I once shared students with another teacher for one semester. At the end we sat down to record semester grades. I brought my grade book, and she brought hers. We began to compare notes. I quickly realized that we did not assess our shared students the same way. I shared the student’s score for my portion of the class, and then my colleague shared her score. With many students my colleague changed the mark the students had earned based on her own impression of how hard the student worked, or what grade she felt they student deserved. I was shocked. Does this type of subjective assessment have a place in a grading system when standardized test scores are given such a high priority in the overall performance of our schools?
The feedback between teacher and student that is communicated through both classroom and testing marks is key to the educational progress of the student, and the educational effectiveness of the teacher. Grades should be as important to teachers as they are to students. However, grading philosophies and standards are as varied as the teachers who record them. While I fully support teacher independence and individuality, I wonder sometimes if the same independent spirit and individual personality should be applied to something as objective as pupil’s grades, especially those that go on the transcripts and could potentially hurt the students in their future academic endeavors.
Try and see it from the students’ perspective. We’ve all been there. I can remember taking a college course where the instructor refused to tell us how much our projects were worth until she completed our finals. What??? I remember thinking. How could I prioritize when I had no idea what was going to make or break my grade. Unfortunately, grades are not equally important to all students. Many students, especially younger kids, fail to understand the value of succeeding in the courses they take. One of our jobs is to teach the importance of good grades and draw connections to success outside the classroom.

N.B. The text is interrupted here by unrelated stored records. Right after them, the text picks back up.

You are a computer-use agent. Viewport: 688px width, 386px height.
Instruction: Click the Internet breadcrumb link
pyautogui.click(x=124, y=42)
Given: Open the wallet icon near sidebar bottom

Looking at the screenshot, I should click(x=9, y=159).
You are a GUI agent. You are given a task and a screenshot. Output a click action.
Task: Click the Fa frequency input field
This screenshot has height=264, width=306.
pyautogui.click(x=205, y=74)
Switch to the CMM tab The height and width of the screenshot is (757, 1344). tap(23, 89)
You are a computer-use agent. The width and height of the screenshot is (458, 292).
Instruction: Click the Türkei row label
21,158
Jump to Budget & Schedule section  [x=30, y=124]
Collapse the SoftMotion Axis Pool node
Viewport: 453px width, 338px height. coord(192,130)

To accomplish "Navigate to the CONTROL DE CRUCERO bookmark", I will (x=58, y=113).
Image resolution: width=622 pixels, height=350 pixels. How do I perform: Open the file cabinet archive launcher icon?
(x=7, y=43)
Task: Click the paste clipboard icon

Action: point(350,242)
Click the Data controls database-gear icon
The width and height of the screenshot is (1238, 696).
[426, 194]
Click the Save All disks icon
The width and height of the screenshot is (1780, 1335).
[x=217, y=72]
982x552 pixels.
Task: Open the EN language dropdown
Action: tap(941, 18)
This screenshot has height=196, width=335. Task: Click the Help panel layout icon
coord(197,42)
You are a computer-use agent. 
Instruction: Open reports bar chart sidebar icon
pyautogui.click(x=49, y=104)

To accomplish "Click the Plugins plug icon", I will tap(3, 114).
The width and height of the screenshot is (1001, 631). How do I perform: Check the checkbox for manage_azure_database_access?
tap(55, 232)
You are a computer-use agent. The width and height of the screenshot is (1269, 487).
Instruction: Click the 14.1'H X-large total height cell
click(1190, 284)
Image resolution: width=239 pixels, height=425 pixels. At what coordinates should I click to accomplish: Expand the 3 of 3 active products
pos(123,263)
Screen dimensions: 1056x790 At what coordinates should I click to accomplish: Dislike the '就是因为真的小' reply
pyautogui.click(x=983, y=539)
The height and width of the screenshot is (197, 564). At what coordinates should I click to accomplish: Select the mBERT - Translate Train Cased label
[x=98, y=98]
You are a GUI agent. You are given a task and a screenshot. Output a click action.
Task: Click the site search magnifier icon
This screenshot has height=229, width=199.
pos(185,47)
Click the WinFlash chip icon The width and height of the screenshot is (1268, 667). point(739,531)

Grades do matter so they should matter to teachers. Take a look at your classes. How many kids do you fail each semester? If the numbers are very high, say greater that 50%, then maybe it’s time to take a look at how you are teaching. Sometimes it’s just a rotten class, or a few bad apples, and sometimes it’s the teacher. I have colleagues who regularly fail a large number of their students and yet stubbornly refuse to make changes to their curriculum, teaching style, or classroom personality. Teachers need to be willing to meet kids wherever they are, and then teach them to be successful in whatever subject matter we are teaching. It’s not easy. Sometimes we have to make changes. But that’s our jobs.
I teach project-based courses, so my grading is designed for that type of course. What I do may not work for all teachers and all subjects. I use rubrics for all of my assignments and I grade on a point system. I design the rubrics myself based on whatever content and standards I am teaching. Each area is given a certain number of points that when added together equate to a total score that corresponds to a letter grade. Most, but not all, of the time I follow the standard 90-100% A, 80-89% B, and so on. Some teachers argue that a 90% is really an A-, but I always count anything that breaks the 90% threshold as an “A.”
Most of the time I give the student the rubric I use for grading before I score their projects, so that they can see exactly upon what it is they will be evaluated. To me its fair disclosure. I always hated when teachers “surprised” me by testing on something I didn’t expect, or adding in points of evaluation after I had submitted my work. I also offer students the opportunity to resubmit for points after my initial evaluation if there are areas of weakness they want to improve upon.
The most important thing to me is that my students “get it,” that they learn the material. If that means the students need to revise, edit, and resubmit then that’s all right with me. (I almost never submit any of these essays without pouring over them a number of times and letting them sit for at least a few days, sometimes longer.) Many teachers would argue that this type of revision should be done before the assignments' due dates. I don’t disagree with that, but I do think that kids need to be taught the process.
While I am still struggling with the concept and implementation of frequent common formative assessment, and I will always support a teachers independence in the classroom, and while I am frustrated by the current level of emphasis placed on standardized test scores, and the ensuing death of the high-school elective I see brewing, I do think that some type of objective, formal, consistent grading method across subject matter and grade levels could be a useful and important reform. If rubrics are the method of the day, then lets all use them on not only assignments, but quarter and semester grades as well. If it’s something else, that’s fine too. We teachers are committed to educating our kids and motivating their personal success so we need to get organized and consistent about the way we assess our students and the grades that we record.